◆ **TASK REQUIREMENTS**:
#1 According to the Evening Standard article about pre-match music at Emirates, who composed the tune played before kick-off?
#2 Reproduce word for word the part of the Evening Standard article about pre-match music at Emirates starting with "The tune in" and going on through "The Rings music.".

* Start PASSAGE PROVIDED *

Newspaper article The Evening Standard (London, England)

The Music to a 90-Minute Film about Violence -- How Apt for a Match with Stoke

Newspaper article The Evening Standard (London, England)

The Music to a 90-Minute Film about Violence -- How Apt for a Match with Stoke

Article excerpt

Byline: Dan Jones

HERE'S an itch I've been meaning to scratch. About five minutes before kick-off at every league match at Emirates, you will hear a piece of music.

Right strings-heavy, it is. Dramatic, quite stirring and distinctively cinematic. Duh-duh, di-duh duh-duh, di-duh duh-duh ... I guess you'd probably have to hear it but you'd know it when you did.

The tune in question is called Lux Aeterna and it was composed by Clint Mansell. It gets used on Sky Sports with some regularity and when it does, some smart Alec sitting near your earhole is bound to point out that it is the Lord Of The Rings music.

It's actually the Requiem For A Dream music. Yes, they remixed it for LOTR, when the tree people attacked the orcs to save the goblin folk, or whatever. But it was written for Darren Aronofsky and if you listen carefully you can hear it all the way through his stark masterpiece, particularly around the bit where Jared Leto takes so much smack his arm falls off.

* End PASSAGE PROVIDED *
* Start PROVIDED DATA *

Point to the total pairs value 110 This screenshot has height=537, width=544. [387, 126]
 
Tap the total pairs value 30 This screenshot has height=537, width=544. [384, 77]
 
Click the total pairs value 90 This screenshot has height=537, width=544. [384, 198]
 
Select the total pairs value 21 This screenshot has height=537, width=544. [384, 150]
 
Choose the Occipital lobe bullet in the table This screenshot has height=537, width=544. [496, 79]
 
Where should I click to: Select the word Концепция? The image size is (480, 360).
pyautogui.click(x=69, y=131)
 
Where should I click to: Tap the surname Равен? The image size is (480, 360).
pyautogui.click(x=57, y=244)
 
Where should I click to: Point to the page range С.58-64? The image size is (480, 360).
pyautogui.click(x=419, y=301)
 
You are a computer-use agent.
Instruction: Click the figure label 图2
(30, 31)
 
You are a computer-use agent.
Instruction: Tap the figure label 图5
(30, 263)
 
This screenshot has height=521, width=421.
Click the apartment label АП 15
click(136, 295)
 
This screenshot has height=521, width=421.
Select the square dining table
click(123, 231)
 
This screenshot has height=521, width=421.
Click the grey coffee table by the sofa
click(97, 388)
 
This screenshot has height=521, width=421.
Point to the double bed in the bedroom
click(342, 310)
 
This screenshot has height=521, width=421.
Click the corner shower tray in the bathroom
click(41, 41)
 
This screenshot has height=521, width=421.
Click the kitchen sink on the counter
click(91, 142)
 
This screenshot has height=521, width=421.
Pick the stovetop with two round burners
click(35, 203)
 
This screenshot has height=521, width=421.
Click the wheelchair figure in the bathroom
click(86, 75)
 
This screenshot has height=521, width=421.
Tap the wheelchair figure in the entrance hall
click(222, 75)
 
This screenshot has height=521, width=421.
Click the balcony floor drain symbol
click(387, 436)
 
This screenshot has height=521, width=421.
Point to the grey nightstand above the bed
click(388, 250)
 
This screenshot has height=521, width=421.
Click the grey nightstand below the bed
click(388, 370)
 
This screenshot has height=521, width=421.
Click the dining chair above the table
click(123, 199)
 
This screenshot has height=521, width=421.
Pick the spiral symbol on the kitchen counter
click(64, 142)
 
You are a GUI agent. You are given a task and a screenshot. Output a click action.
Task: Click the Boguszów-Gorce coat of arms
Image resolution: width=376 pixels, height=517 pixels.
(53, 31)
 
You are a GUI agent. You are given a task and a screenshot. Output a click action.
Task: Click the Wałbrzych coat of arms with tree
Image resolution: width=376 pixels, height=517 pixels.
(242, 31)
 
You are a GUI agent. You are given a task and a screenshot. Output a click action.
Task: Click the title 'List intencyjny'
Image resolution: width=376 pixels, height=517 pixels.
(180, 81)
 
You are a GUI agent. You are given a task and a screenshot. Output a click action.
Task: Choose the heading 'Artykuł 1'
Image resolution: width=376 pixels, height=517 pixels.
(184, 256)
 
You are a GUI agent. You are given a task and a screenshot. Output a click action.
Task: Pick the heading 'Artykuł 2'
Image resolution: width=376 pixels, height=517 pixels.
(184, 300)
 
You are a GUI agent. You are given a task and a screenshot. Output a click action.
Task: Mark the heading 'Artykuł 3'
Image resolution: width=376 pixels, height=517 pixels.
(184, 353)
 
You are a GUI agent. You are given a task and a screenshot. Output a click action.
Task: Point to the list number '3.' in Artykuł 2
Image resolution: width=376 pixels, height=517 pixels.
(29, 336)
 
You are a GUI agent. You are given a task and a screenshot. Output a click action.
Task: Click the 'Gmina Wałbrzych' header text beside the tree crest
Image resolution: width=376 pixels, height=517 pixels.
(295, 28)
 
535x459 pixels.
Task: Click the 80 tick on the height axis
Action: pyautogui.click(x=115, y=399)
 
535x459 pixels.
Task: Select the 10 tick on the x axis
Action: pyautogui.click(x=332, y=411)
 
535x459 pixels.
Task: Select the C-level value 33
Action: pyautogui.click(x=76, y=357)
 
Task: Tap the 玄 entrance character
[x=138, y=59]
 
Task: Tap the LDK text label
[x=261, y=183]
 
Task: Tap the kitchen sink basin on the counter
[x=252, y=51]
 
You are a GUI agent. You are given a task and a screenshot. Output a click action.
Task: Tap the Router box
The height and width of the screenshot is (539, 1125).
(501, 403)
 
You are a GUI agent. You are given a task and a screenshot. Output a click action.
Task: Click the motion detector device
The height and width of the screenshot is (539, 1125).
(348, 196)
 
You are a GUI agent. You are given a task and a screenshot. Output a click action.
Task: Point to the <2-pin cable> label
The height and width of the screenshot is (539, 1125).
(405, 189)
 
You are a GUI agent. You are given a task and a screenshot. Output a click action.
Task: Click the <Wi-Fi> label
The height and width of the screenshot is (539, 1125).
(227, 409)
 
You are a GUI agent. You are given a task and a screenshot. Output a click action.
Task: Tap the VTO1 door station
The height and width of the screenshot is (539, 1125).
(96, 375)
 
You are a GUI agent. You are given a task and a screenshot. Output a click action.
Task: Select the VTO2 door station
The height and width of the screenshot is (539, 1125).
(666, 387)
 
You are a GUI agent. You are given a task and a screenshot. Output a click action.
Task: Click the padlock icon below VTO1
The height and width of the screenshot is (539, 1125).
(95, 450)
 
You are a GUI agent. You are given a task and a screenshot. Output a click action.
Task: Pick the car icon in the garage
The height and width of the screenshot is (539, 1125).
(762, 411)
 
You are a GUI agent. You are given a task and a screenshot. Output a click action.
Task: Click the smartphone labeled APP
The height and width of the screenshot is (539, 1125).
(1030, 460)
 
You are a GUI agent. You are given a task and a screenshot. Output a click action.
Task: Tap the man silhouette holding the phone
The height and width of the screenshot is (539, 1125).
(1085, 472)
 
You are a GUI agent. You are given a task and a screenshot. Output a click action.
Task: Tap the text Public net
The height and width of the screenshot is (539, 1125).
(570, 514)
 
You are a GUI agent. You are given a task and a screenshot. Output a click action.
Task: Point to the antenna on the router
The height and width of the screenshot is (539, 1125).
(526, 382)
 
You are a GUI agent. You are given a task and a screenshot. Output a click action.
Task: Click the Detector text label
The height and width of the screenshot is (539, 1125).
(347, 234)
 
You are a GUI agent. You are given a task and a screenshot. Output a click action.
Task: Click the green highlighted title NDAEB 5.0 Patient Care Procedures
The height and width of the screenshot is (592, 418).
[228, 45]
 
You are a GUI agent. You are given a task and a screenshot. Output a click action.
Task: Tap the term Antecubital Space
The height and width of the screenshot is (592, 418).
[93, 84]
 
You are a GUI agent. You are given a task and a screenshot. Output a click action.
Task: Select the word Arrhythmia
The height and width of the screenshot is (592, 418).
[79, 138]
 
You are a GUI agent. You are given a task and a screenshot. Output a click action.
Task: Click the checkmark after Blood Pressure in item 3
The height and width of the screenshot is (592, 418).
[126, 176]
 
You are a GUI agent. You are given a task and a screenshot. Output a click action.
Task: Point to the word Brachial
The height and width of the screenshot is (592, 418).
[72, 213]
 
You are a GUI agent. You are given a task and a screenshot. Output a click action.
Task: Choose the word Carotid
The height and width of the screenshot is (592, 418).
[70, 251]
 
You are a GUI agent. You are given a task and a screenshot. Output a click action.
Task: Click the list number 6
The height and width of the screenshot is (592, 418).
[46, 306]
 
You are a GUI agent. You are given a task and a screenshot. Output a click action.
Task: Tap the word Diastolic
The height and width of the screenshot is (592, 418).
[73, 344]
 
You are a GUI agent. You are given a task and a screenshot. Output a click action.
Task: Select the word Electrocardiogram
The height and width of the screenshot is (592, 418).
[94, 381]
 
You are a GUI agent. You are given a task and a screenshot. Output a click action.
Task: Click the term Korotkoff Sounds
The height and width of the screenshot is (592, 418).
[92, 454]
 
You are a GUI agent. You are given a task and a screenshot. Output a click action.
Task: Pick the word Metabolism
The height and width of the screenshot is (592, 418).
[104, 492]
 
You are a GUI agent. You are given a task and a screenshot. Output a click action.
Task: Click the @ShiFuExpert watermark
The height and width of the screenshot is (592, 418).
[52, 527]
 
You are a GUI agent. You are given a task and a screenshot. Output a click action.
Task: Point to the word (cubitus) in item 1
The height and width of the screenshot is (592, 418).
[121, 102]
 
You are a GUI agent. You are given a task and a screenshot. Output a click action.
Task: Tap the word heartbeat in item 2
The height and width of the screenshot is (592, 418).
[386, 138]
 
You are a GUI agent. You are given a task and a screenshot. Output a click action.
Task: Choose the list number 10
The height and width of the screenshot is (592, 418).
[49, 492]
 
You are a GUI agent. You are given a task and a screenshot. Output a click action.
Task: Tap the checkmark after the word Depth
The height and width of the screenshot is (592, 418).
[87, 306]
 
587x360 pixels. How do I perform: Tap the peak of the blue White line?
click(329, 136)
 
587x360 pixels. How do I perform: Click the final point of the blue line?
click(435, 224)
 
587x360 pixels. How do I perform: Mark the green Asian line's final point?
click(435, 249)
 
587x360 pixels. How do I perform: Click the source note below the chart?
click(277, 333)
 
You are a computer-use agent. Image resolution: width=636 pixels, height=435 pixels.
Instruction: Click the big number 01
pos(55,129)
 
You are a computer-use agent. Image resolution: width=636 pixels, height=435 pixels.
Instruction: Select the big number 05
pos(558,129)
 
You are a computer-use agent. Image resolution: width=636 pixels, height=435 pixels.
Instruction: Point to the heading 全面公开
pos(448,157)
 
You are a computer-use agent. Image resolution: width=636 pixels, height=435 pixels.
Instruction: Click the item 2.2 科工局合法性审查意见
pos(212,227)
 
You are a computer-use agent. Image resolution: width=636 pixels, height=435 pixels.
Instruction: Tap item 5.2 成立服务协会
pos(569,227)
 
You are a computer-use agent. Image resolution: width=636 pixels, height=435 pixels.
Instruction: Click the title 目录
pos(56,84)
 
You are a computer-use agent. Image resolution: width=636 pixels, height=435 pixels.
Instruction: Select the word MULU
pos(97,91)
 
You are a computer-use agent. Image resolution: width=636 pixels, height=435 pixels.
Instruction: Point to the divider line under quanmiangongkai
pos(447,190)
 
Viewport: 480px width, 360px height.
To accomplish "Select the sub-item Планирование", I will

* End PROVIDED DATA *

◆ **FULL SOLUTIONS**:
#1 Clint Mansell

#2
The tune in question is called Lux Aeterna and it was composed by Clint Mansell. It gets used on Sky Sports with some regularity and when it does, some smart Alec sitting near your earhole is bound to point out that it is the Lord Of The Rings music.